--- Data section Enclosed Below ---

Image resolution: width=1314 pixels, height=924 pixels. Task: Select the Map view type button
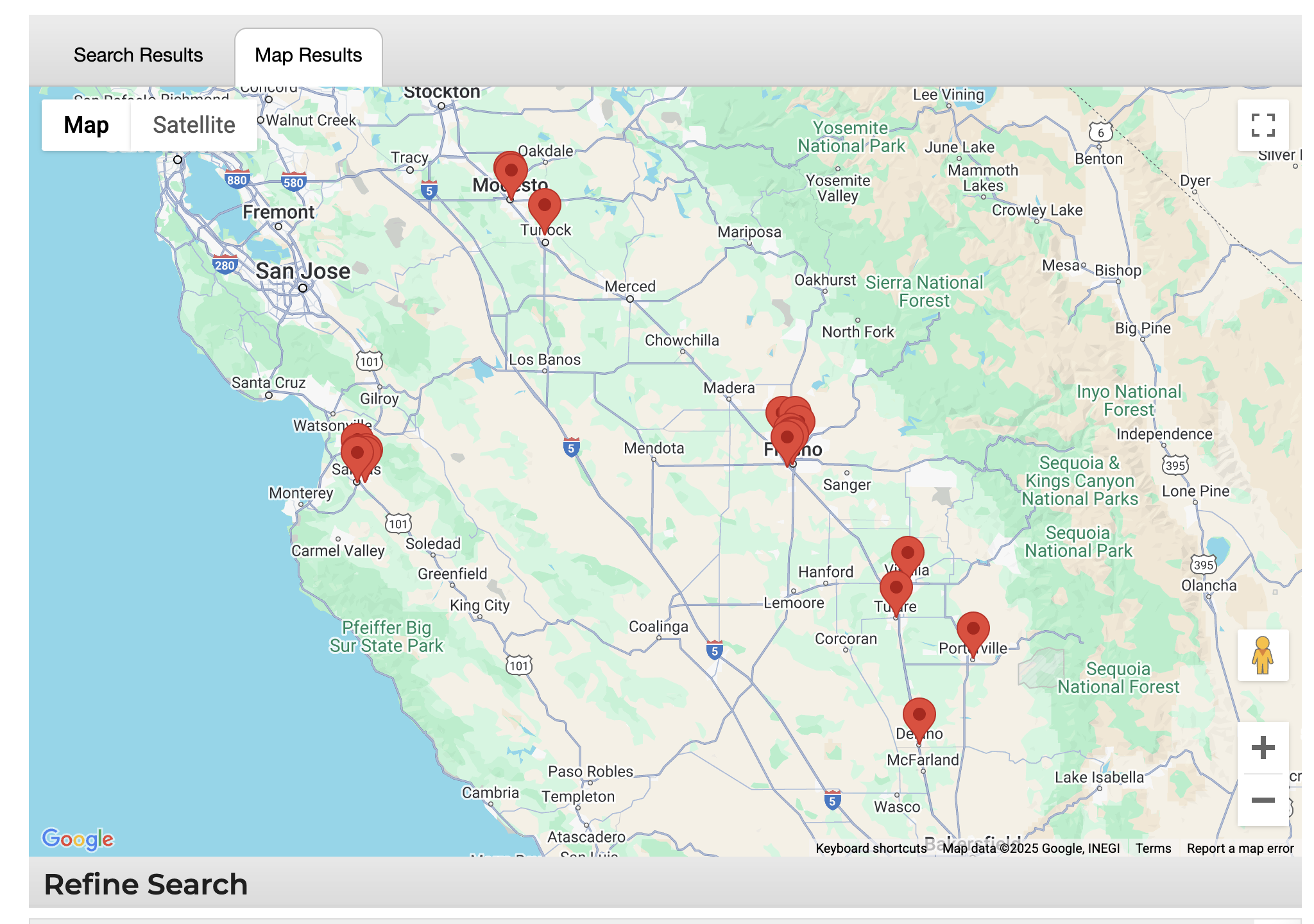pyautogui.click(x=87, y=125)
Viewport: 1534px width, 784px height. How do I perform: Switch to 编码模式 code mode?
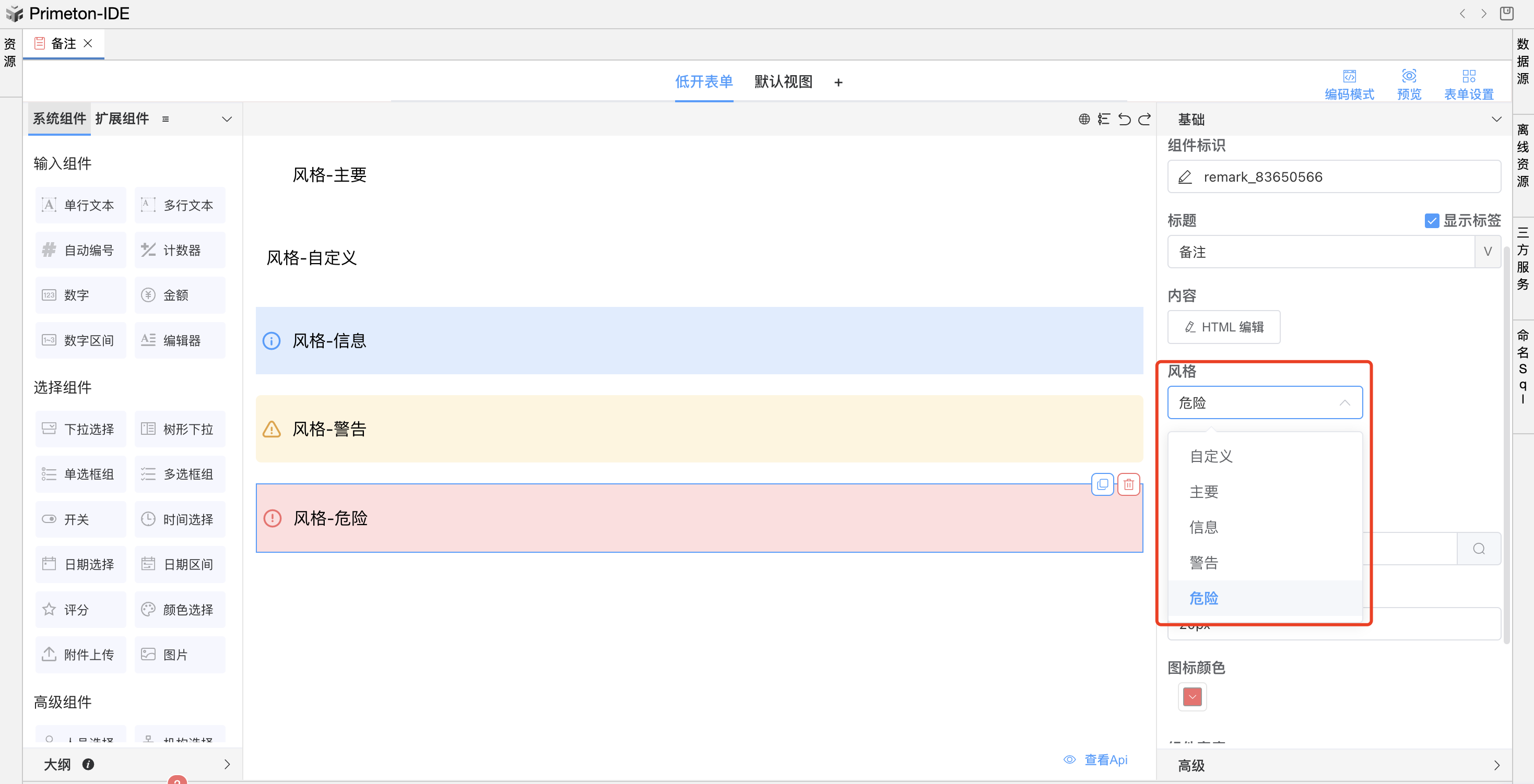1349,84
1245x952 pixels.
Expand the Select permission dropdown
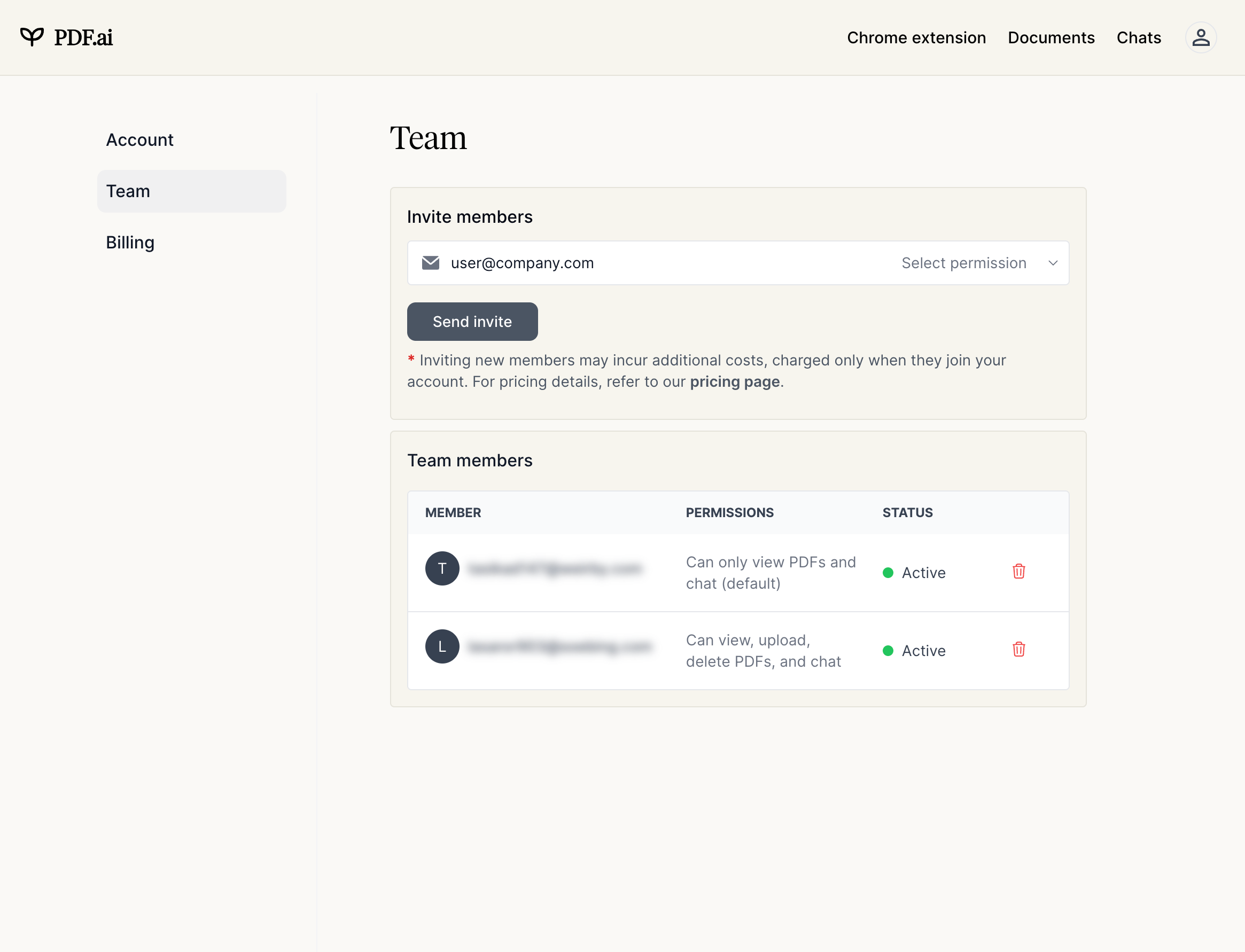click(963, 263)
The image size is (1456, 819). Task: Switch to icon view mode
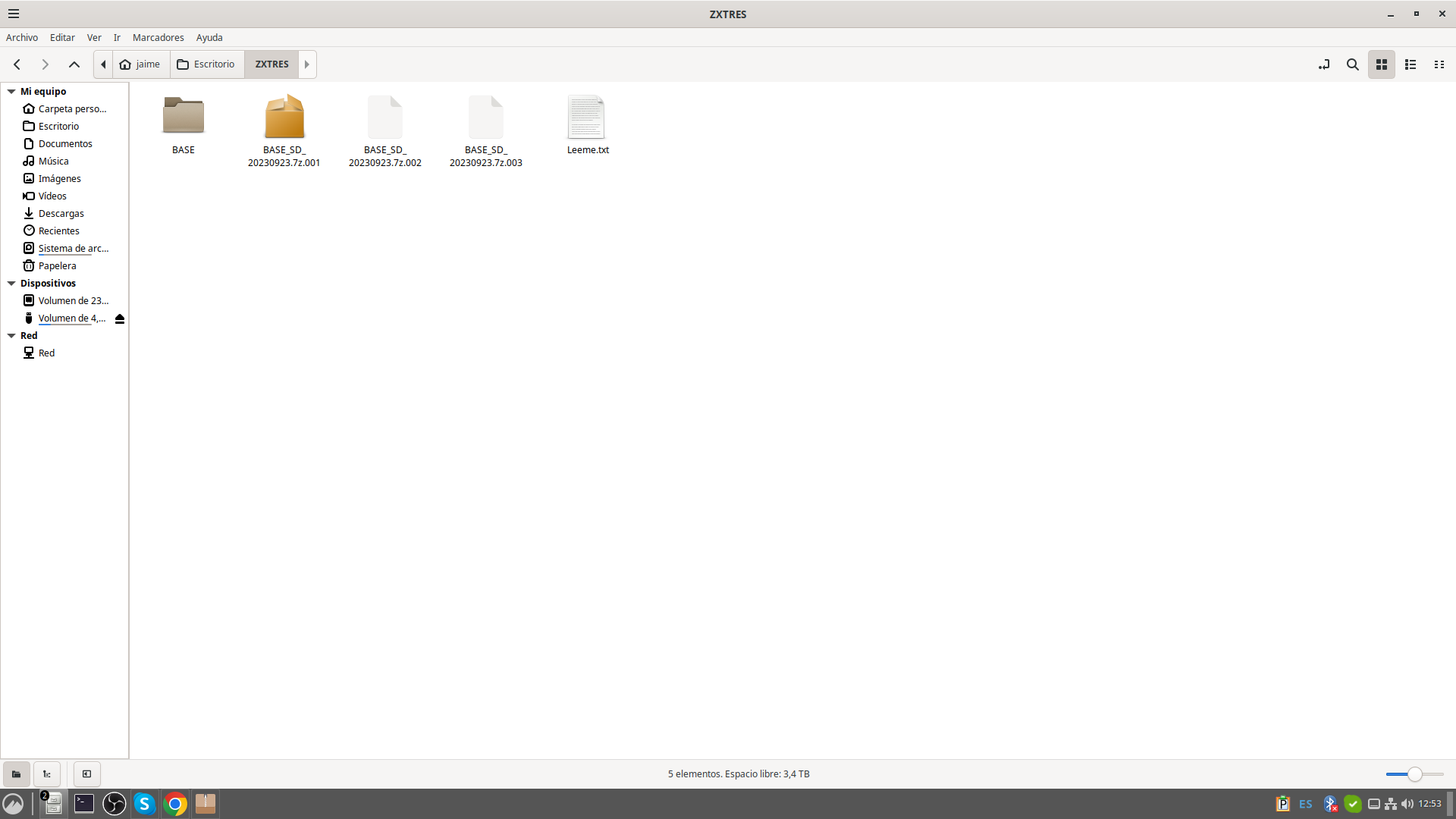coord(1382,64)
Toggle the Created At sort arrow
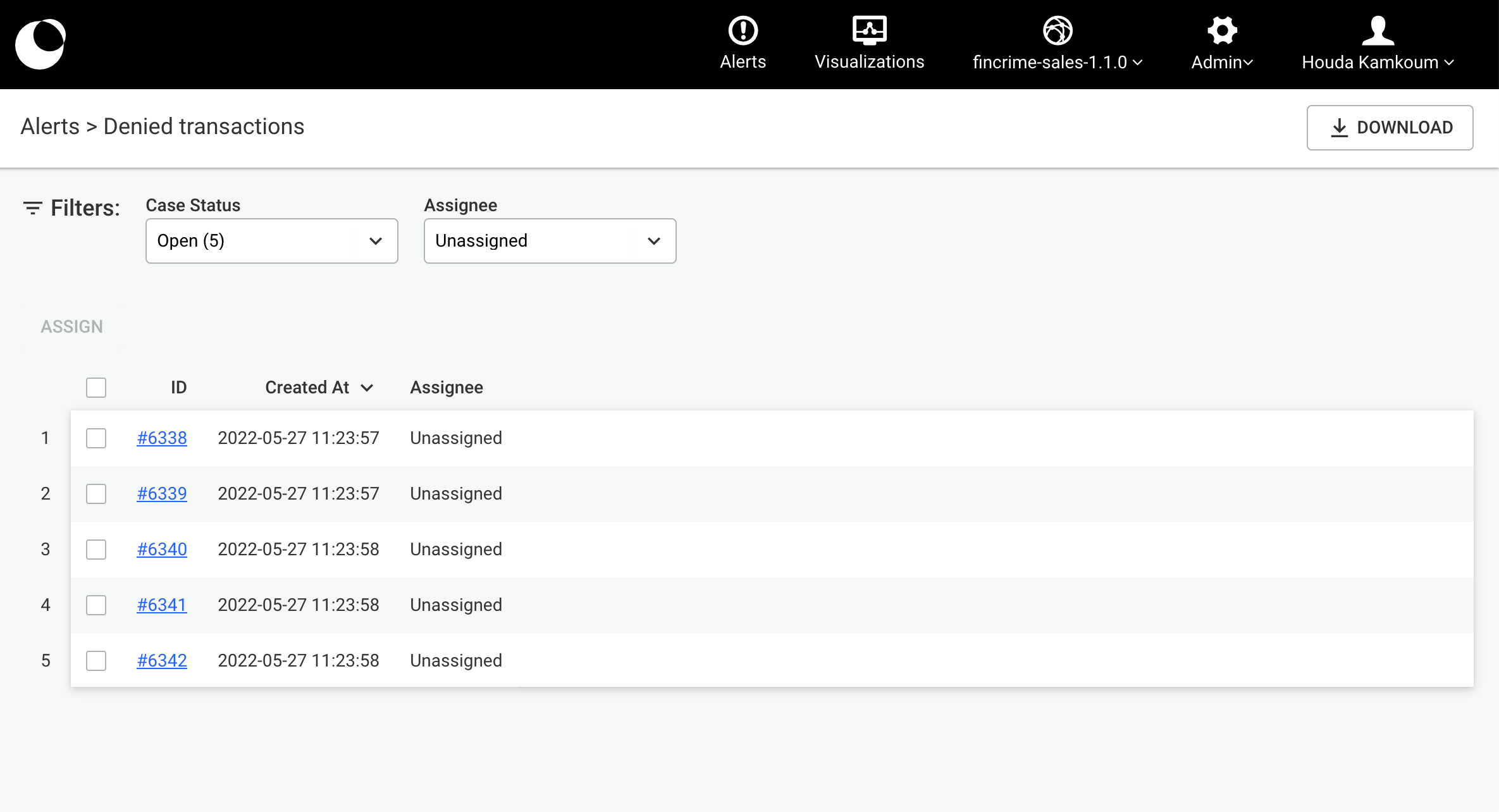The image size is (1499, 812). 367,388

--- End of Enclosed Data section ---

• [What the task requires]:
All entries above are to be restated exactly, with every image omitted.

• [Result]:
Image resolution: width=1314 pixels, height=924 pixels. Task: Select the Map view type button
pyautogui.click(x=87, y=125)
Viewport: 1534px width, 784px height. How do I perform: Switch to 编码模式 code mode?
1349,84
1245x952 pixels.
Expand the Select permission dropdown
click(963, 263)
The image size is (1456, 819). Task: Switch to icon view mode
coord(1382,64)
Toggle the Created At sort arrow
The image size is (1499, 812). 367,388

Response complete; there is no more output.